------ DATA SUPPLIED

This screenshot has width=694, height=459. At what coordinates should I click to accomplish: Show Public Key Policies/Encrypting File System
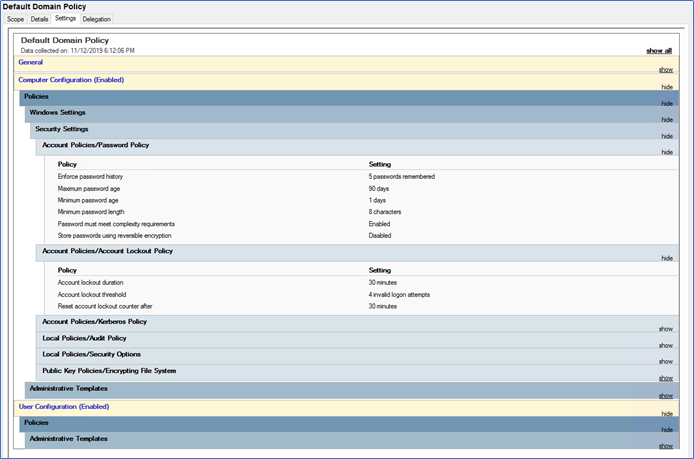665,378
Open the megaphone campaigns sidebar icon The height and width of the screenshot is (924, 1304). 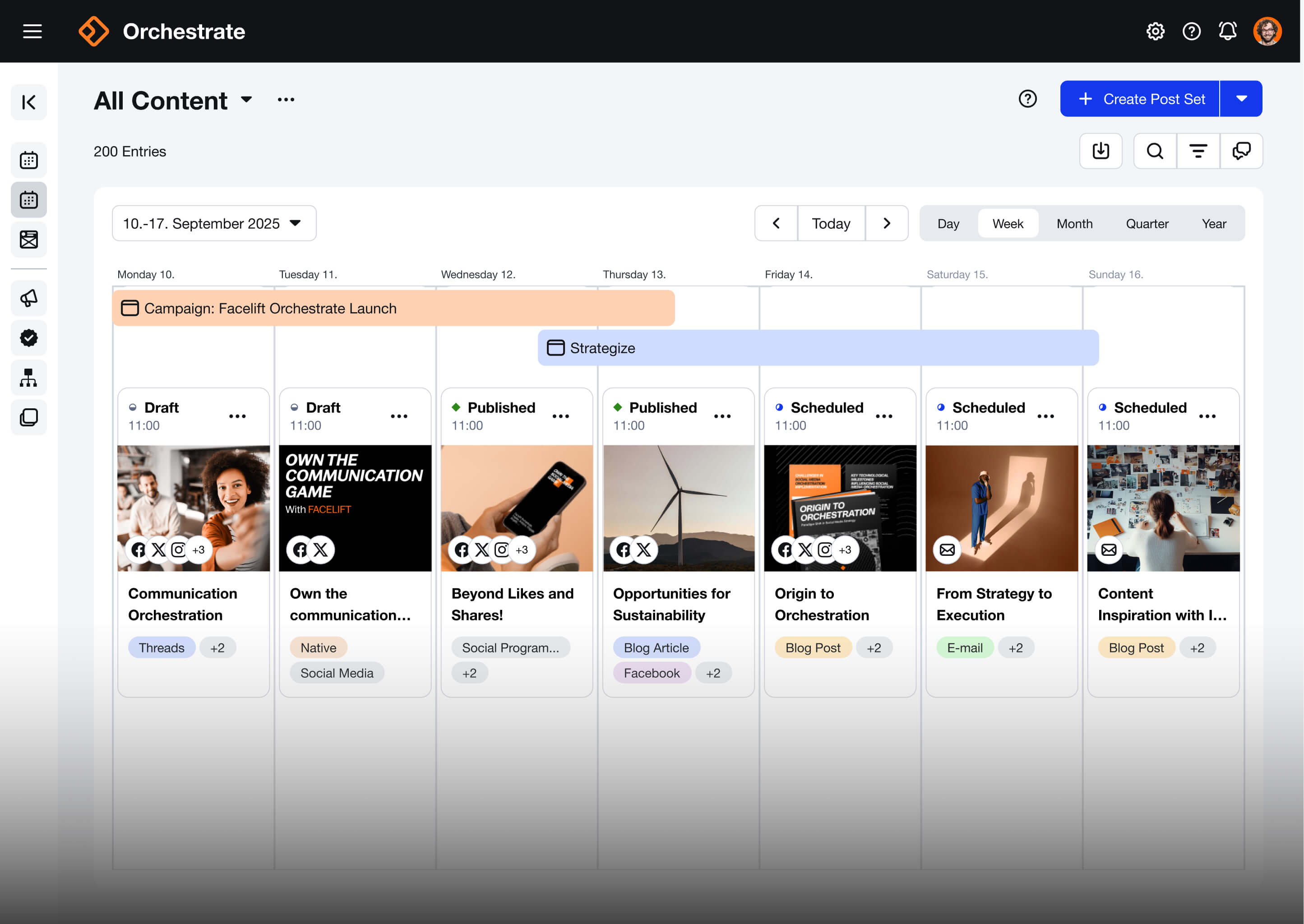pyautogui.click(x=28, y=298)
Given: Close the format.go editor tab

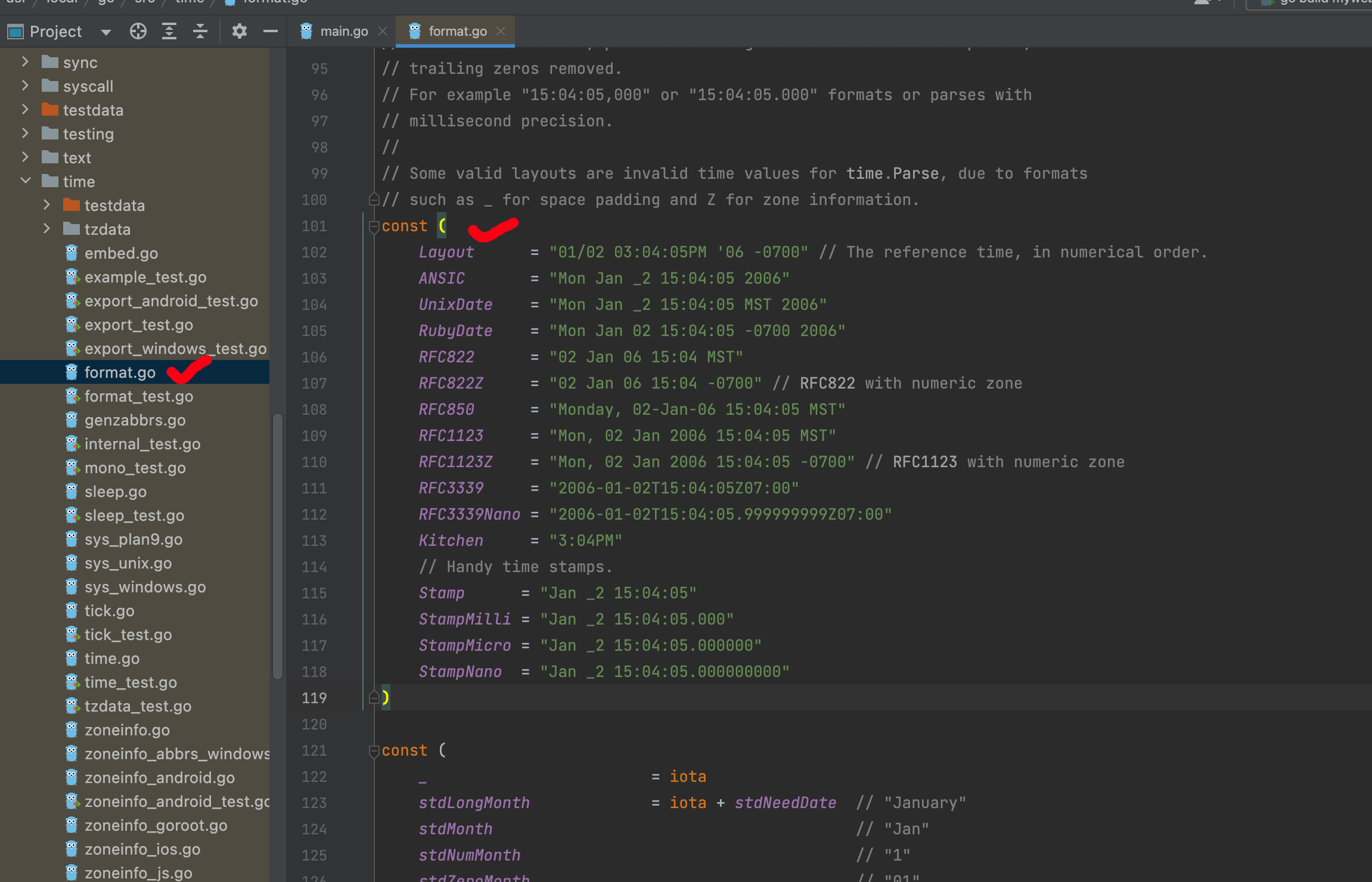Looking at the screenshot, I should point(501,31).
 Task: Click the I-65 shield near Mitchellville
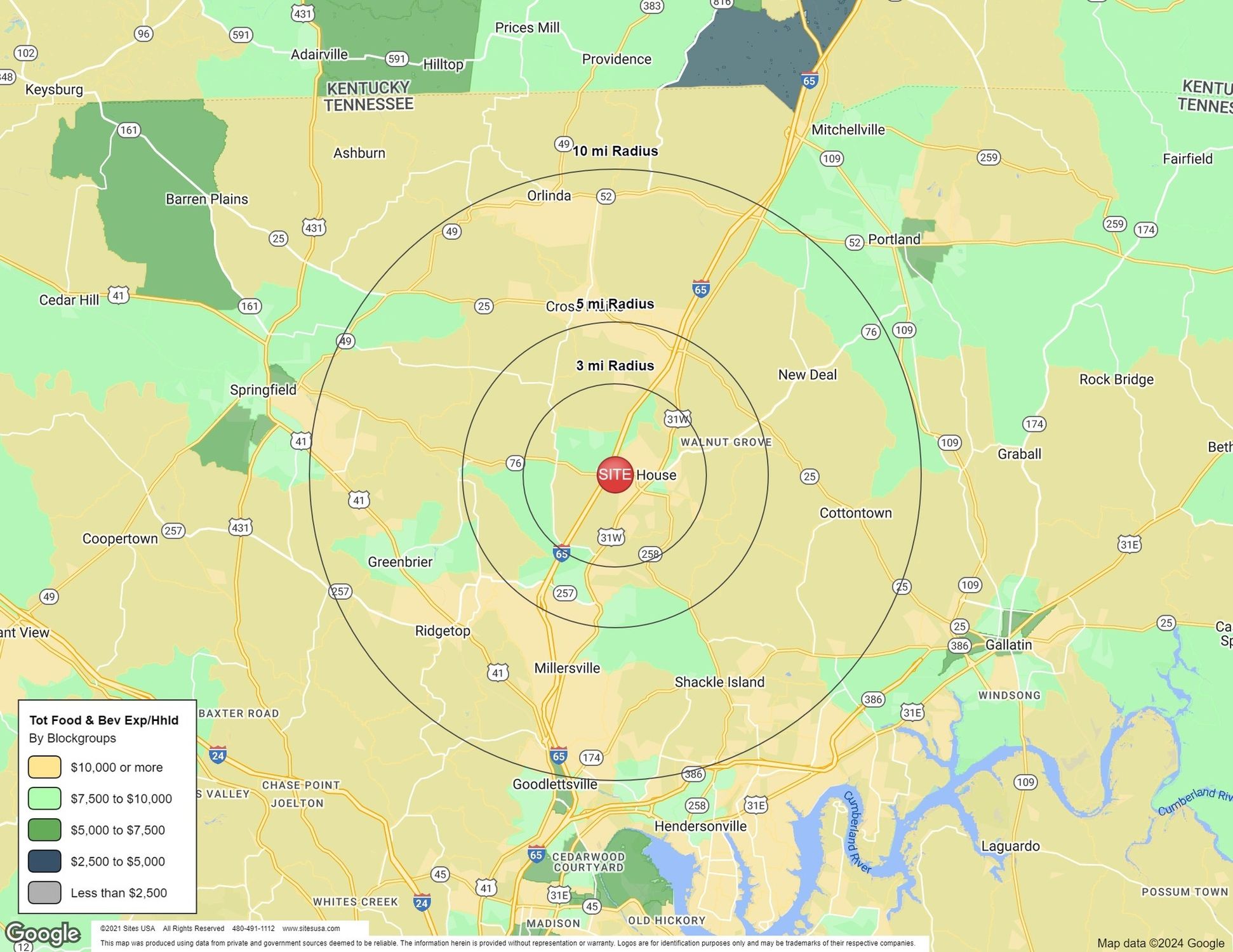click(x=809, y=81)
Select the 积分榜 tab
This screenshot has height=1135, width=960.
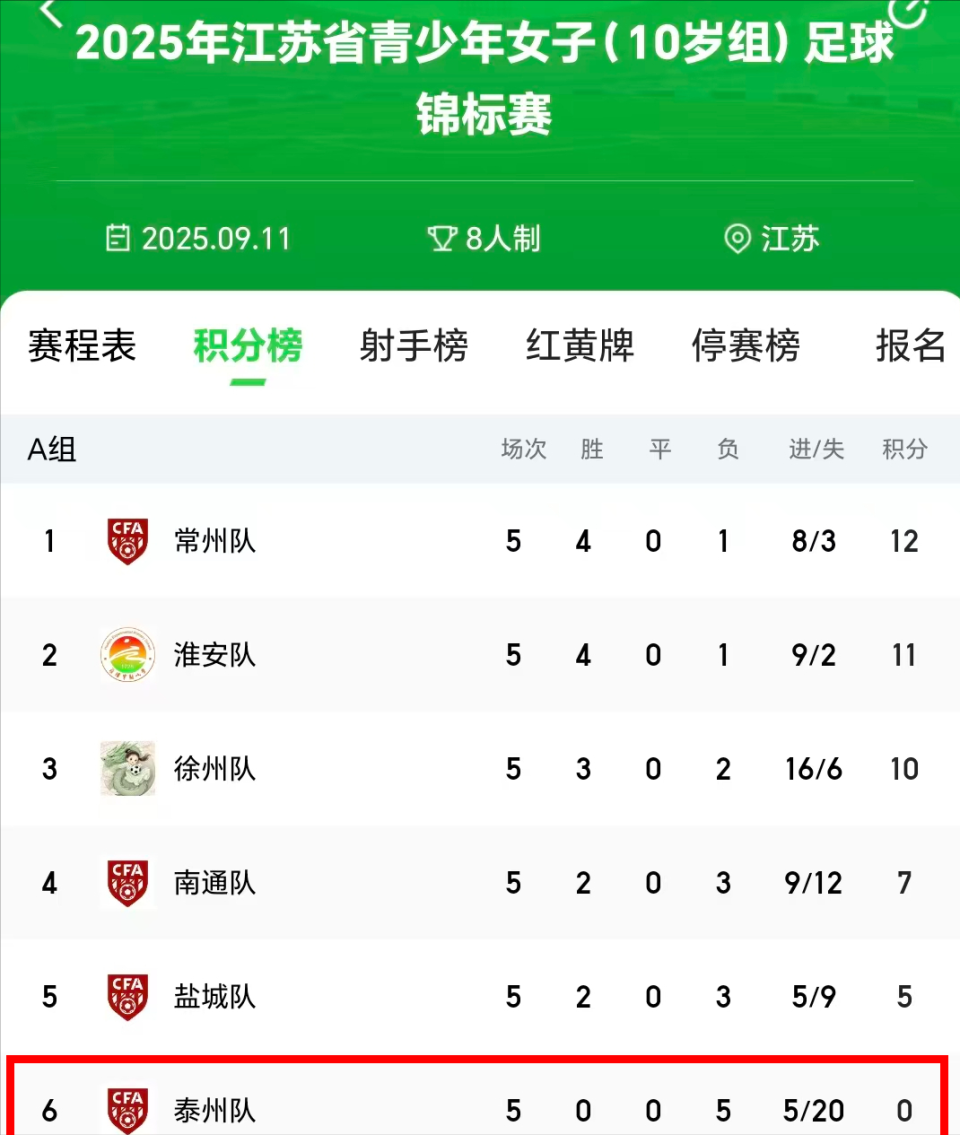[x=248, y=346]
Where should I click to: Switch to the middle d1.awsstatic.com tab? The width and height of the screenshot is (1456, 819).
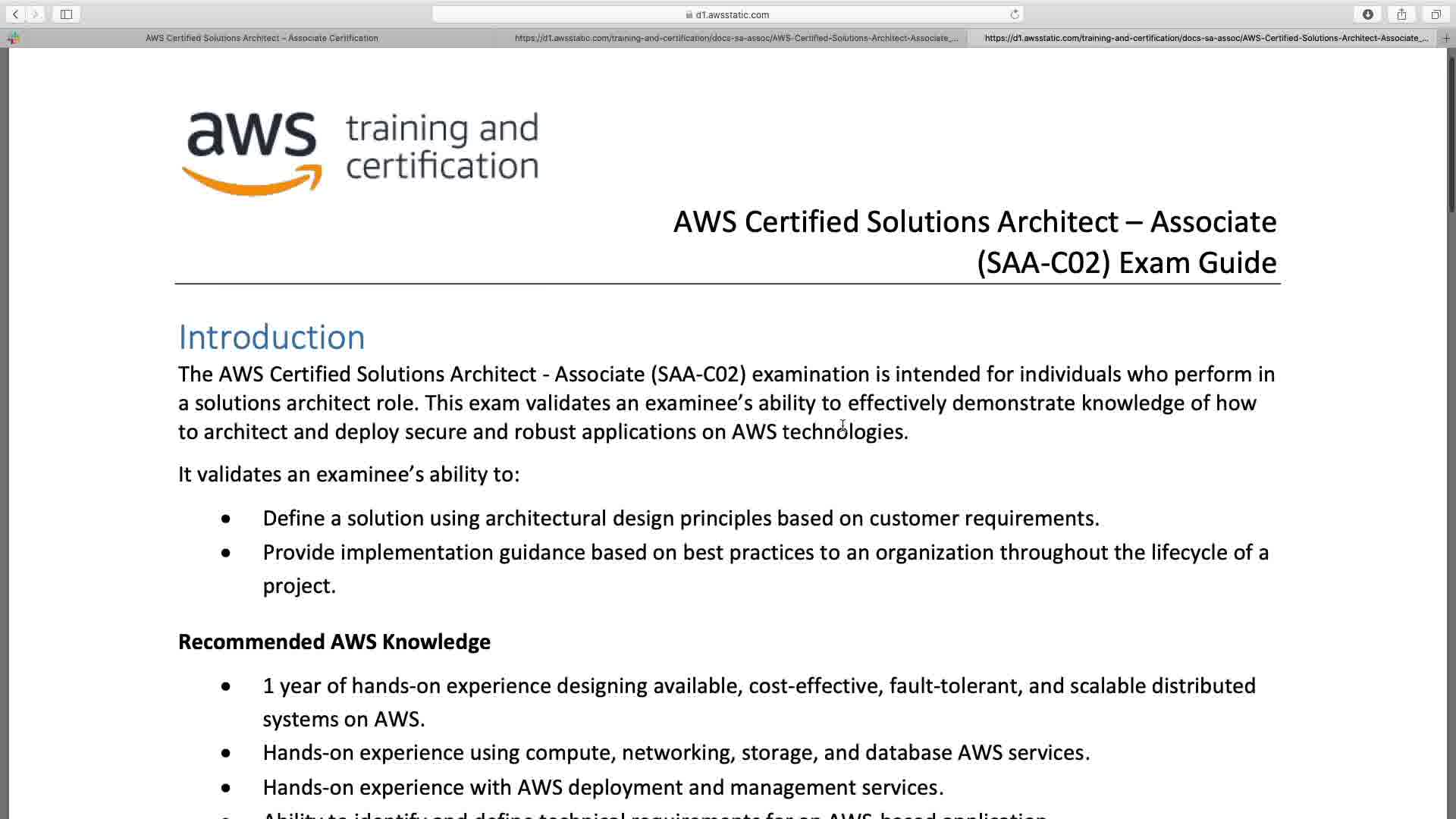coord(736,38)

------------

§ WORK TO DO
Transfer the records, starting with the line that contains "Select the 积分榜 tab" and going on through the end of the records, into your answer. Add 123 to every number in the answer coordinates, keep all other text and numbers unchanged, and leave the pictures out.

§ ANSWER FOR THIS EXERCISE
Select the 积分榜 tab
This screenshot has height=1135, width=960.
[x=371, y=469]
Where should I click to: Switch to the middle d1.awsstatic.com tab? The width and height of the screenshot is (1456, 819).
coord(859,161)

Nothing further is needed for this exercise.